» **Instruções do exercício**:
1: Responda a estas perguntas sobre o texto acerca do catálogo de objetos em extinção:
(a) Por que meios chegaram respostas à sugestão do catálogo?
(b) A que sítio faz referência o Contrafactos?
(c) As listas desse sítio revelam a aceleração tecnológica de que período?
2: Prossiga o texto sobre o catálogo de objetos em extinção a partir da última frase apresentada.

Tenho recebido várias respostas quer em correio electrónico , quer nos blogs à sugestão que fiz de um catálogo dos objectos em extinção.
Há coisas interessantes neste catálogo : uma é sermos capazes de identificar o “vento” da história à nossa volta , outra distinguirmos onde ele sopra mais e onde ele quase não sopra . Por exemplo , é mais fácil de perceber nos objectos associados a determinadas tecnologias, do que noutros mais próximos do nosso quotidiano .

O Contrafactos faz uma referência pertinente ao sitio dos Media Mortos que cobre essencialmente instrumentos e tecnologias associados à comunicação e à informação . Talvez nessa matéria não valha a pena ir mais longe , dado que as listas aí arquivadas são bastante completas . Revelam aliás a enorme aceleração tecnológica dos últimos cento e cinquenta anos , mostrando até que ponto essa velocidade deixou atrás de si um imenso rastro de objectos que hoje ninguém saberia para que serviriam e como funcionavam .

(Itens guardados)
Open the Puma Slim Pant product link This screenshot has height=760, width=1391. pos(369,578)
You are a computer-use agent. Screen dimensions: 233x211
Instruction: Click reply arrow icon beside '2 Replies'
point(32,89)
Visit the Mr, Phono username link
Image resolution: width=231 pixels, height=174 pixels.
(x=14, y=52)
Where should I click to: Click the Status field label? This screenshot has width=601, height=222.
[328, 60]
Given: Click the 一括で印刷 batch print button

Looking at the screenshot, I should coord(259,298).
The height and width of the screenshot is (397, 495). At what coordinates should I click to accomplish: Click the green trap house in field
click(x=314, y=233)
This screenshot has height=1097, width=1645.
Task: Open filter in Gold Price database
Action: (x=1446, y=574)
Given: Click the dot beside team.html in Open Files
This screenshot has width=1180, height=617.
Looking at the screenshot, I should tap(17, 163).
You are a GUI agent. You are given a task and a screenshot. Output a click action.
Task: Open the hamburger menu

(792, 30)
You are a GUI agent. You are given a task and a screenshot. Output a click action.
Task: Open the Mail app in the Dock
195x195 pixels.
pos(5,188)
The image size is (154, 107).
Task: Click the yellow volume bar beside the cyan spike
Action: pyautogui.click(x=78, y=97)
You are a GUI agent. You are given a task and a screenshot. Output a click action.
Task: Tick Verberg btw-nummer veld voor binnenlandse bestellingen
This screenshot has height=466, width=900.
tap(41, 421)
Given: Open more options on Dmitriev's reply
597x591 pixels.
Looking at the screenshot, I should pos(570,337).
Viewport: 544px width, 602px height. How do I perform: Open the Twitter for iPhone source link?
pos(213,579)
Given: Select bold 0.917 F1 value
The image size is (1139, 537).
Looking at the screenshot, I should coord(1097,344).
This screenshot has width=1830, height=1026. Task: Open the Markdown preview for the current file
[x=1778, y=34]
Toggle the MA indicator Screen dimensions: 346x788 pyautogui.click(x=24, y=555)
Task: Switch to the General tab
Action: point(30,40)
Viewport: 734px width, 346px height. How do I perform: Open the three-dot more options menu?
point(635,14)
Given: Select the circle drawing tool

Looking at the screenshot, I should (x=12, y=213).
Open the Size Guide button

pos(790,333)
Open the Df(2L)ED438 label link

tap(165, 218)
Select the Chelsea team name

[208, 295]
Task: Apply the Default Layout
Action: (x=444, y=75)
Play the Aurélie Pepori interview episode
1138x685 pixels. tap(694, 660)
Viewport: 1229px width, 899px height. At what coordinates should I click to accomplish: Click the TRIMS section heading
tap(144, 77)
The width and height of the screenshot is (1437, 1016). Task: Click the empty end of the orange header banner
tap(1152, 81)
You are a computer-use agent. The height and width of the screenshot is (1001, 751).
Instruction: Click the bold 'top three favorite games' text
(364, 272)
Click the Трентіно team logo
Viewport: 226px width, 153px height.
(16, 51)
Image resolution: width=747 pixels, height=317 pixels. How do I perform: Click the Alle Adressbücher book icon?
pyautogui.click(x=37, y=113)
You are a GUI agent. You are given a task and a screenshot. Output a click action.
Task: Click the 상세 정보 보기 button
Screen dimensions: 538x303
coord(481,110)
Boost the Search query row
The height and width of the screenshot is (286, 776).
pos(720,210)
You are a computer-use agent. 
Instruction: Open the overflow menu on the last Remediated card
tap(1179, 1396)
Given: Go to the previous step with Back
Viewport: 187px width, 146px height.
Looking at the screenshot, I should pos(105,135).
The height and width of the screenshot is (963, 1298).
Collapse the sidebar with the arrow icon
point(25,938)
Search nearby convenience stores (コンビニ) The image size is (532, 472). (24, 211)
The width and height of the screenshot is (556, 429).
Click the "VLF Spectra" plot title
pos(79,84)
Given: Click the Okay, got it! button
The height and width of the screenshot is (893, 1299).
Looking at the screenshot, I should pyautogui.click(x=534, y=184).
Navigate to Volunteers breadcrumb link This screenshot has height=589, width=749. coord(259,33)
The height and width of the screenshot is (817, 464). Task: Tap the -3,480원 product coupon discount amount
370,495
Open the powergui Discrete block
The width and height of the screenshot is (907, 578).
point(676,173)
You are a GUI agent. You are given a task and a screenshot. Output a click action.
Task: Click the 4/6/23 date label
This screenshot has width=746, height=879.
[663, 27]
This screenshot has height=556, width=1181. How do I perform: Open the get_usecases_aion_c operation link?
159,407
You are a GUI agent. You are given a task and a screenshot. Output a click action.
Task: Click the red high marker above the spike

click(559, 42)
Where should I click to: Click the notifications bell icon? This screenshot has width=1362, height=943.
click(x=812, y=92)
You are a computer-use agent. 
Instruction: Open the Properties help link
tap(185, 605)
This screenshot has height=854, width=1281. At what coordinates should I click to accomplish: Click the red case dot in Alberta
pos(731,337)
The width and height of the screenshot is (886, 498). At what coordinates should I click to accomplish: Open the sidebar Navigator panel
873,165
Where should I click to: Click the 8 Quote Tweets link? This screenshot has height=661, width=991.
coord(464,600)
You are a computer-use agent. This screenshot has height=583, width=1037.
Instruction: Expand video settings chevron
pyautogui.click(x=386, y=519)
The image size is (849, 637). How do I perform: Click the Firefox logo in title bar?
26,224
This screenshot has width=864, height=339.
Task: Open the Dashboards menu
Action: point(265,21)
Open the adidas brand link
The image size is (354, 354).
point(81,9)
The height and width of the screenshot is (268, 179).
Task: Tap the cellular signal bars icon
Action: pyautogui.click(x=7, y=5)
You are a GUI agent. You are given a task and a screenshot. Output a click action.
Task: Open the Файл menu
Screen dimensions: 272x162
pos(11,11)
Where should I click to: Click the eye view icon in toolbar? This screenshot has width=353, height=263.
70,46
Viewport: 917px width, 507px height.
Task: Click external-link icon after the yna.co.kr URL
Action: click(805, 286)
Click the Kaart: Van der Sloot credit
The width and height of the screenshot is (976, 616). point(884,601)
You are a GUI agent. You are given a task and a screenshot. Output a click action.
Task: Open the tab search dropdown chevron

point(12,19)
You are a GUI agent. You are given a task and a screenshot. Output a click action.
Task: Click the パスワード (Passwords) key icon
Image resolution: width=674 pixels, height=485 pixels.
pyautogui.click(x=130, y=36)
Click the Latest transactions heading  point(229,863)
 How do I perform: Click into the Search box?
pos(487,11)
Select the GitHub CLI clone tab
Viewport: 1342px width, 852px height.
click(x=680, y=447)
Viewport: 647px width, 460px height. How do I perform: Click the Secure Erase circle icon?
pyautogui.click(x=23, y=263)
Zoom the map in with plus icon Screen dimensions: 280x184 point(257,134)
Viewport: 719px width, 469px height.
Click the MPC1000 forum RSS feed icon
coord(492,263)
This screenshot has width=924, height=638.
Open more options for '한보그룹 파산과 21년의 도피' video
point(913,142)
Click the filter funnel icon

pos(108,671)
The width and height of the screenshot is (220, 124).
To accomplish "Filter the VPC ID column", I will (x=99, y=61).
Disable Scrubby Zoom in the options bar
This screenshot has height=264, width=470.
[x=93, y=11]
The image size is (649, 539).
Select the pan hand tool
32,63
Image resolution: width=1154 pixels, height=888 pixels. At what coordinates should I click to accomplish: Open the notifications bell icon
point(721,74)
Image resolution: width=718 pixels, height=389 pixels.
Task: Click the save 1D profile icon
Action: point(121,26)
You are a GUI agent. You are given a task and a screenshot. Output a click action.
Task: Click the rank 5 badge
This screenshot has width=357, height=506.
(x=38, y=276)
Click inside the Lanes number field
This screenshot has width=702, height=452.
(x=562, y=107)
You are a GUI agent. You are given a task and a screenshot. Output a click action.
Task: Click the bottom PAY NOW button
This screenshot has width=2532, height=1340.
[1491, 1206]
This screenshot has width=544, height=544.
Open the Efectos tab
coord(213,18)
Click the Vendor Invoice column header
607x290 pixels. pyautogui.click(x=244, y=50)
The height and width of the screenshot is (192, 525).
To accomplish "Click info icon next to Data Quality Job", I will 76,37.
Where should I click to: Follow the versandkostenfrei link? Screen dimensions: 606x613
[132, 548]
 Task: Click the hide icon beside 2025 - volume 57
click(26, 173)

» **Resultados do exercício**:
1:
(a) Por correio eletrónico e nos blogs.
(b) Ao sítio dos Media Mortos.
(c) Dos últimos cento e cinquenta anos.

2:
A maioria das propostas que me foram enviadas são naturalmente desta categoria :

Há várias referências ao telefone, aos telefones antigos, de disco (Sopa de Pedra e Folhetim Iluminados ) e aos sistemas de numeração telefónica que podiam indicar zonas dentro da cidade e que entretanto desapareceram . (Folhetim Iluminados )

A disquetes , e outros media de registo electrónico

Chaves do carro , proposto pelo Complot , a serem substituídas por outro tipo de “chaves” electrónicas .

Pager ou Bip

O saco de plástico publicitário , rolo de fotografia , livro em papel , com mais ou menos certezas ou dúvidas , propostas em A Piolheira .

A Piolheira sugere os únicos exemplos que saem deste domínio exclusivo dos Media Mortos ou a morrer , para outro tipo de objectos : o maço de tabaco , e a caixa de fósforos .

(Continua)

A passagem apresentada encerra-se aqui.